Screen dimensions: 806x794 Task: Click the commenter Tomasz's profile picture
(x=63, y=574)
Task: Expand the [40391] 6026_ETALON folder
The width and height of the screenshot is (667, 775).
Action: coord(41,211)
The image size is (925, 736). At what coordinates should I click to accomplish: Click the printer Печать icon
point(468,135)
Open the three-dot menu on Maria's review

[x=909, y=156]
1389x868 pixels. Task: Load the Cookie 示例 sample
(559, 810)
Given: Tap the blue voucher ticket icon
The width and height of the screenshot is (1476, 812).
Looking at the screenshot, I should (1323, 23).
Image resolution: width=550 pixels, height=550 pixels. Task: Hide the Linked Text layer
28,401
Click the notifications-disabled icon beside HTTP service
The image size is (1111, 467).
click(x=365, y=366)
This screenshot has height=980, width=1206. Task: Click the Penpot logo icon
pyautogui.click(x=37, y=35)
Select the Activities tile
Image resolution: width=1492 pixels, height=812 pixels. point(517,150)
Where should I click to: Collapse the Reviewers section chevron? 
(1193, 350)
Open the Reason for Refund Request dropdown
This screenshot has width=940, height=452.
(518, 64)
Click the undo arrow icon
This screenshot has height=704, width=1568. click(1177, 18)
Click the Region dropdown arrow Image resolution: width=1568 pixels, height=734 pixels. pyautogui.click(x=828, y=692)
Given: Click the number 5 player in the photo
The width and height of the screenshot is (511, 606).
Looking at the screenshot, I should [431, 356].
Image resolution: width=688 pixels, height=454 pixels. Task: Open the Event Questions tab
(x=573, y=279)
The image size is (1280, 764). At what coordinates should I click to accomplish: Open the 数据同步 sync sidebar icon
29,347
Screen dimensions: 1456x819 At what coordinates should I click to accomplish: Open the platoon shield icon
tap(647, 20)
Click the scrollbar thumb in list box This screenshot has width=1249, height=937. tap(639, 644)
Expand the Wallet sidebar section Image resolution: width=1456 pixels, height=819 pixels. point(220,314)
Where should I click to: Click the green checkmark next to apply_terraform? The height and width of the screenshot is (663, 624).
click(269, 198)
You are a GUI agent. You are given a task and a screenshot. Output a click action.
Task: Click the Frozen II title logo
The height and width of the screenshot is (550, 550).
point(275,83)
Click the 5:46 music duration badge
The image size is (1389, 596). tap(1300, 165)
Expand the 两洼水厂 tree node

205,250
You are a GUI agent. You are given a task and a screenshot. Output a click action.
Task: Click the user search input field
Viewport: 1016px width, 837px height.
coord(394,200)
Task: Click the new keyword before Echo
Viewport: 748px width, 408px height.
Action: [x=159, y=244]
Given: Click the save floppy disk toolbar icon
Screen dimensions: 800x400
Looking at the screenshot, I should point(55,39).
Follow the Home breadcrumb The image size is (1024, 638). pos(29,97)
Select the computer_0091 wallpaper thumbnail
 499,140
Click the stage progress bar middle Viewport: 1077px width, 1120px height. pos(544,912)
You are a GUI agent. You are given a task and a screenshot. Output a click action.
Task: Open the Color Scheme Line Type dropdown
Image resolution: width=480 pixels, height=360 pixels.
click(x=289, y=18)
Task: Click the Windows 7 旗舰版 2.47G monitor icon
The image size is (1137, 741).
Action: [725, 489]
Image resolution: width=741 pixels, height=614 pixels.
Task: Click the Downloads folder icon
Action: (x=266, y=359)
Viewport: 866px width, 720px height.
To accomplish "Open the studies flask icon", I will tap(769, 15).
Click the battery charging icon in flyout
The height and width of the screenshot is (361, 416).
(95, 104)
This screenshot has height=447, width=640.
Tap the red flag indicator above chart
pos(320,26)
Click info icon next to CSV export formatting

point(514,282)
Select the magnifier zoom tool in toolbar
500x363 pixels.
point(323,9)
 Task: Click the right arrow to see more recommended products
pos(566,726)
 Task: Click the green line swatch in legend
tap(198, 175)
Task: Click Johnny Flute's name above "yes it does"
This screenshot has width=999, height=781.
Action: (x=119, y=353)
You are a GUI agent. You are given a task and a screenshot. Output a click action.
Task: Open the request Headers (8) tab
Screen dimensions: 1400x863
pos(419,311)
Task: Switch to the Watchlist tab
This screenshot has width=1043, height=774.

-.-.-

Each line of the data is to be retyped exactly as shown.

> _Written solution_
Screen dimensions: 806x794 Task: Click the commenter Tomasz's profile picture
(x=63, y=574)
Task: Expand the [40391] 6026_ETALON folder
The width and height of the screenshot is (667, 775).
Action: coord(41,211)
The image size is (925, 736). At what coordinates should I click to accomplish: Click the printer Печать icon
point(468,135)
Open the three-dot menu on Maria's review

[x=909, y=156]
1389x868 pixels. Task: Load the Cookie 示例 sample
(559, 810)
Given: Tap the blue voucher ticket icon
The width and height of the screenshot is (1476, 812).
Looking at the screenshot, I should (1323, 23).
Image resolution: width=550 pixels, height=550 pixels. Task: Hide the Linked Text layer
28,401
Click the notifications-disabled icon beside HTTP service
The image size is (1111, 467).
click(x=365, y=366)
This screenshot has height=980, width=1206. Task: Click the Penpot logo icon
pyautogui.click(x=37, y=35)
Select the Activities tile
Image resolution: width=1492 pixels, height=812 pixels. point(517,150)
Where should I click to: Collapse the Reviewers section chevron? 
(1193, 350)
Open the Reason for Refund Request dropdown
This screenshot has width=940, height=452.
(518, 64)
Click the undo arrow icon
This screenshot has height=704, width=1568. click(1177, 18)
Click the Region dropdown arrow Image resolution: width=1568 pixels, height=734 pixels. pyautogui.click(x=828, y=692)
Given: Click the number 5 player in the photo
The width and height of the screenshot is (511, 606).
Looking at the screenshot, I should [431, 356].
Image resolution: width=688 pixels, height=454 pixels. Task: Open the Event Questions tab
(x=573, y=279)
The image size is (1280, 764). At what coordinates should I click to accomplish: Open the 数据同步 sync sidebar icon
29,347
Screen dimensions: 1456x819 At what coordinates should I click to accomplish: Open the platoon shield icon
tap(647, 20)
Click the scrollbar thumb in list box This screenshot has width=1249, height=937. tap(639, 644)
Expand the Wallet sidebar section Image resolution: width=1456 pixels, height=819 pixels. point(220,314)
Where should I click to: Click the green checkmark next to apply_terraform? The height and width of the screenshot is (663, 624).
click(269, 198)
You are a GUI agent. You are given a task and a screenshot. Output a click action.
Task: Click the Frozen II title logo
The height and width of the screenshot is (550, 550).
point(275,83)
Click the 5:46 music duration badge
The image size is (1389, 596). tap(1300, 165)
Expand the 两洼水厂 tree node

205,250
You are a GUI agent. You are given a task and a screenshot. Output a click action.
Task: Click the user search input field
Viewport: 1016px width, 837px height.
coord(394,200)
Task: Click the new keyword before Echo
Viewport: 748px width, 408px height.
Action: [x=159, y=244]
Given: Click the save floppy disk toolbar icon
Screen dimensions: 800x400
Looking at the screenshot, I should point(55,39).
Follow the Home breadcrumb The image size is (1024, 638). pos(29,97)
Select the computer_0091 wallpaper thumbnail
 499,140
Click the stage progress bar middle Viewport: 1077px width, 1120px height. pos(544,912)
You are a GUI agent. You are given a task and a screenshot. Output a click action.
Task: Open the Color Scheme Line Type dropdown
Image resolution: width=480 pixels, height=360 pixels.
click(x=289, y=18)
Task: Click the Windows 7 旗舰版 2.47G monitor icon
The image size is (1137, 741).
Action: [725, 489]
Image resolution: width=741 pixels, height=614 pixels.
Task: Click the Downloads folder icon
Action: (x=266, y=359)
Viewport: 866px width, 720px height.
To accomplish "Open the studies flask icon", I will tap(769, 15).
Click the battery charging icon in flyout
The height and width of the screenshot is (361, 416).
(95, 104)
This screenshot has height=447, width=640.
Tap the red flag indicator above chart
pos(320,26)
Click info icon next to CSV export formatting

point(514,282)
Select the magnifier zoom tool in toolbar
500x363 pixels.
point(323,9)
 Task: Click the right arrow to see more recommended products
pos(566,726)
 Task: Click the green line swatch in legend
tap(198, 175)
Task: Click Johnny Flute's name above "yes it does"
This screenshot has width=999, height=781.
Action: (x=119, y=353)
You are a GUI agent. You are given a task and a screenshot. Output a click action.
Task: Open the request Headers (8) tab
Screen dimensions: 1400x863
pos(419,311)
Task: Switch to the Watchlist tab
This screenshot has width=1043, height=774.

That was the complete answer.